My question is about performance. I am using filtered query a lot and I am not certain what is the proper way to query by type.
So first, lets have a look at the mappings:
{
"my_index": {
"mappings": {
"type_Light_Yellow": {
"properties": {
"color_type": {
"properties": {
"color": {
"type": "string",
"index": "not_analyzed"
},
"brightness": {
"type": "string",
"index": "not_analyzed"
}
}
},
"details": {
"properties": {
"FirstName": {
"type": "string",
"index": "not_analyzed"
},
"LastName": {
"type": "string",
"index": "not_analyzed"
},
.
.
.
}
}
}
}
}
}
}
Above, we can see example of one mapping for type light Yellow. As well, there are many more mappings for various types (colors. e.g: dark Yellow, light Brown and so on...)
Please notice color_type
's sub fields.
For type type_Light_Yellow
, values are always: "color": "Yellow", "brightness" : "Light"
and so on for all other types.
And now, my performance question: I wonder if there is a favorite method for querying my index.
For example, let's search for all documents where "details.FirstName": "John"

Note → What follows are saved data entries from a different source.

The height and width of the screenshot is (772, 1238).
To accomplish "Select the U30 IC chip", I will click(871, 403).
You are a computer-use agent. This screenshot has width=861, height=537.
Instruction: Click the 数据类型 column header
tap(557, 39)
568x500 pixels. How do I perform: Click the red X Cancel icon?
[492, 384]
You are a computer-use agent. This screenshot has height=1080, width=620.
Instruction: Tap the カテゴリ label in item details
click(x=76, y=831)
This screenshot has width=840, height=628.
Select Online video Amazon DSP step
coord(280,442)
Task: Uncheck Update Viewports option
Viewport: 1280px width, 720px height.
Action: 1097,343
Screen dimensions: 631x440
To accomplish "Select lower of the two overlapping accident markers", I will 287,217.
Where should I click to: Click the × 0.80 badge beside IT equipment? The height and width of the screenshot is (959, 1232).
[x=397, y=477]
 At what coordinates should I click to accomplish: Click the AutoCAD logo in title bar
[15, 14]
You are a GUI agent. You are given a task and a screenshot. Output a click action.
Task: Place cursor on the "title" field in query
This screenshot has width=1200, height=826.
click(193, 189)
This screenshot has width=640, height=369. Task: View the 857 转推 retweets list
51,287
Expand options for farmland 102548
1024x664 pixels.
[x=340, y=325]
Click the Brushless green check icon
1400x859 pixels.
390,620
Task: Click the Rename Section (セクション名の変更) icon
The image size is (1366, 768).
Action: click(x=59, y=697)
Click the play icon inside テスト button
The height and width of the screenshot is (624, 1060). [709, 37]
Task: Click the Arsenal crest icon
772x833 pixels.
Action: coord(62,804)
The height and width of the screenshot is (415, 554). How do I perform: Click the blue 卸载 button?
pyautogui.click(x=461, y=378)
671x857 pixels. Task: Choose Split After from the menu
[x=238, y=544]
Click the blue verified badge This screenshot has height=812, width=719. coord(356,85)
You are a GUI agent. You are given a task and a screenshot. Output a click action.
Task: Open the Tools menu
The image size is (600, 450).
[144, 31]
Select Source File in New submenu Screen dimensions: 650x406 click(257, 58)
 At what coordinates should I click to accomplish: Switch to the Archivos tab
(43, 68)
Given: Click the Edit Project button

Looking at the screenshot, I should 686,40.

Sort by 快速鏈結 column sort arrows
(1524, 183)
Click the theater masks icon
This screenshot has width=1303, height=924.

and "details.LastName": "Doe"
under type type_Light_Yellow
.
Current method I'm using:
curl -XPOST 'http://somedomain.com:1234my_index/_search' -d '{
"query":{
"filtered":{
"filter":{
"bool":{
"must":[
{
"term":{
"color_type.color": "Yellow"
}
},
{
"term":{
"color_type.brightness": "Light"
}
},
{
"term":{
"details.FirstName": "John"
}
},
{
"term":{
"details.LastName": "Doe"
}
}
]
}
}
}
}
}'
As can be seen above, by defining
"color_type.color": "Yellow"
and "color_type.brightness": "Light"
, I am querying all the index and referring type type_Light_Yellow
as it was just another field under the documents I'm searching.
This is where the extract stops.